Sep 15, 2016

Architecture for Overnight Batch Processing and Data Scientists' Work with Apache Spark

I'm on vacation and consider architecture for overnight batch processing and data scientists' work with Apache Spark :)



I. Business flow

The following is a simple business flow I assumed. After overnight batch processing, many data scientists start to work :)


II. Architecture with the use of Parquet

They also request the usage of DataFrames created by overnight batch processing and the performance of queries. In this case, I think architecture with the use of Parquet is suitable.
An example of this architecture is shown below.


DataFrame 1 is converted to Parquet 1. When data scientists want to use DataFrame 1, they load it from Parquet 1. DataFrame 4 is also the same. But not all of columns are loaded. Parquet is a columnar storage format so that it allows loading only selective records.
Therefore, the performance of queries against a Parquet table is higher than against a Text table.

III. Usage of Parquet

How to use Parquet is so easy. We can convert a DataFrame to a Parquet file like the following.

・convert a DataFrame to a Parquet file
dataFrame1.write.format("parquet").save("parquetFilePath")

We can also load a DataFrame from a Parquet file like the following.

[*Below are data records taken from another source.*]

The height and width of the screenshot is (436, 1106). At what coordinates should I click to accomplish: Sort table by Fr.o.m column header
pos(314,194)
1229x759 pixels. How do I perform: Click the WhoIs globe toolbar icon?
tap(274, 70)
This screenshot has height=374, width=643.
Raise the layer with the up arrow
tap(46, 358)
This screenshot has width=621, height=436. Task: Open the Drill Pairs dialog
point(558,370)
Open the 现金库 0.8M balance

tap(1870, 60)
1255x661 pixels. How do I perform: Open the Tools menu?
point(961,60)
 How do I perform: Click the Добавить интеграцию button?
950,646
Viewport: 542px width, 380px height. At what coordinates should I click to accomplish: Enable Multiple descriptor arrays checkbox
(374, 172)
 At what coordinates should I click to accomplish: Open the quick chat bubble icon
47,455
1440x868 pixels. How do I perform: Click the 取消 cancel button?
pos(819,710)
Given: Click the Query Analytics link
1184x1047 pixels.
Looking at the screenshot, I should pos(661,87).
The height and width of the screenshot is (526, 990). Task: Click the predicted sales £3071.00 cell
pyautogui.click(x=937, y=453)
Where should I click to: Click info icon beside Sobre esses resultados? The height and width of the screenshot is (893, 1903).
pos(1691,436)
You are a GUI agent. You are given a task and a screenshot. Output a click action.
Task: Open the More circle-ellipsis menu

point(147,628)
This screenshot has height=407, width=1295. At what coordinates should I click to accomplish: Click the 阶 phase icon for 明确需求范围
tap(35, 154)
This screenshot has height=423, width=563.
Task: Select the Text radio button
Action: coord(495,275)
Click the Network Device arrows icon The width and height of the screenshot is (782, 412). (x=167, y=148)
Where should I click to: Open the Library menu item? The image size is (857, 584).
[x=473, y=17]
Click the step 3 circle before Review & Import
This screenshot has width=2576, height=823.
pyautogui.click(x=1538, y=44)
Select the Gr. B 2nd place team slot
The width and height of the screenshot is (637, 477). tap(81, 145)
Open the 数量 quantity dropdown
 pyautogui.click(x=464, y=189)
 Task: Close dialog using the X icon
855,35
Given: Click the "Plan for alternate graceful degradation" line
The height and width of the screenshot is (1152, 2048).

・load a DataFrame from a Parquet file
val dataFrame1' = sqlContext.read.parquet("parquetFilePath")
                                              // Not all of columns are loaded. Only selective columns are loaded.

val dataFrame5 = dataFrame1'.join(dataFrame3, dataFrame1'("id") === dataFrame3("id"))
.groupBy(dataFrame3("category1"), dataFrame3("category2"))
.agg(avg(dataFrame1'(value)))